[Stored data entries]
*** Block opens ***

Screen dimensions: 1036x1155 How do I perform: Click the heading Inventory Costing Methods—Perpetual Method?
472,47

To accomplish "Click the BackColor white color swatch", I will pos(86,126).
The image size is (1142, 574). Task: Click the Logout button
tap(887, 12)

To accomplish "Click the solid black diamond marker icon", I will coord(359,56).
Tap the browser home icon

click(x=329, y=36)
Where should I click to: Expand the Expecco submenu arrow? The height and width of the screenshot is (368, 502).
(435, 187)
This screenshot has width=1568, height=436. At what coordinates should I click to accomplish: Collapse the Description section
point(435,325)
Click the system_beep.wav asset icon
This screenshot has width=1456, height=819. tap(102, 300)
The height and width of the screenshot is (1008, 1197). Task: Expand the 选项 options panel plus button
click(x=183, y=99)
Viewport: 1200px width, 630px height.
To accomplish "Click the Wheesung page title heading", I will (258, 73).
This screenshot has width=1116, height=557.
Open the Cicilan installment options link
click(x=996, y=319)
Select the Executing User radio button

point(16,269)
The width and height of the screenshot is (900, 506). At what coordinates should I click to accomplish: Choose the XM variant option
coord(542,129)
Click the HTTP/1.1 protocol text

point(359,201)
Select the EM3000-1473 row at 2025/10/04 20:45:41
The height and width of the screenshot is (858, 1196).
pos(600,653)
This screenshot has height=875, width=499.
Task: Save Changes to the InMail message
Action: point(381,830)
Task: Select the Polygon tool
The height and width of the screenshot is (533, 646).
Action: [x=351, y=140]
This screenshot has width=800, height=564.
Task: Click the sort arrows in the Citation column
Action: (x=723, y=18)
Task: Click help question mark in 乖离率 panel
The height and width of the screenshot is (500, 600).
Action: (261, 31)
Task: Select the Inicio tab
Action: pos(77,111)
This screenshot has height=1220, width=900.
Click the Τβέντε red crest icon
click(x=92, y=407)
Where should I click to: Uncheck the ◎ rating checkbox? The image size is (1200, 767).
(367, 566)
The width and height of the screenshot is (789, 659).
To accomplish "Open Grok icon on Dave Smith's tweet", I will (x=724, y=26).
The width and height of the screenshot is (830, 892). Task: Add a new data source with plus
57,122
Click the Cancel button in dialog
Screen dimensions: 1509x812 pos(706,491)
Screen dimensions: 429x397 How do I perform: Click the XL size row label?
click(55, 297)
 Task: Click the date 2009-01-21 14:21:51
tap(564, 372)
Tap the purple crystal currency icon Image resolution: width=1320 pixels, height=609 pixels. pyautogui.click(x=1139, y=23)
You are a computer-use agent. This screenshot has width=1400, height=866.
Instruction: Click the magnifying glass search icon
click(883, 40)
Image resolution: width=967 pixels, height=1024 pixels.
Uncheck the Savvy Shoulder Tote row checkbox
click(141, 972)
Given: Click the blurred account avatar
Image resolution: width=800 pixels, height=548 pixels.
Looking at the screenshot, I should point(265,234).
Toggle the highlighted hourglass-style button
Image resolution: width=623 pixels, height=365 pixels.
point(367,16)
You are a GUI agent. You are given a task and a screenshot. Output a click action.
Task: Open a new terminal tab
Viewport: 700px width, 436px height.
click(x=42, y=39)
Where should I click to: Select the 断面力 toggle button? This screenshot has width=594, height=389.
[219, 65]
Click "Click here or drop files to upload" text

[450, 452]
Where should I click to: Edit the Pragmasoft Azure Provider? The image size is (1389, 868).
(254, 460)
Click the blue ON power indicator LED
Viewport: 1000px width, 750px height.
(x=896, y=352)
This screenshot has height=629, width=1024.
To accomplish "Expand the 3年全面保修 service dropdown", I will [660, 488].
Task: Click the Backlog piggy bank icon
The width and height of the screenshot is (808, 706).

*** Block closes ***

WHAT YOU HAVE TO DO >> Copy each line above that contains the word "agent".

REPLY TO THE TASK >>
You are a computer-use agent. This screenshot has width=1400, height=866.
You are a GUI agent. You are given a task and a screenshot. Output a click action.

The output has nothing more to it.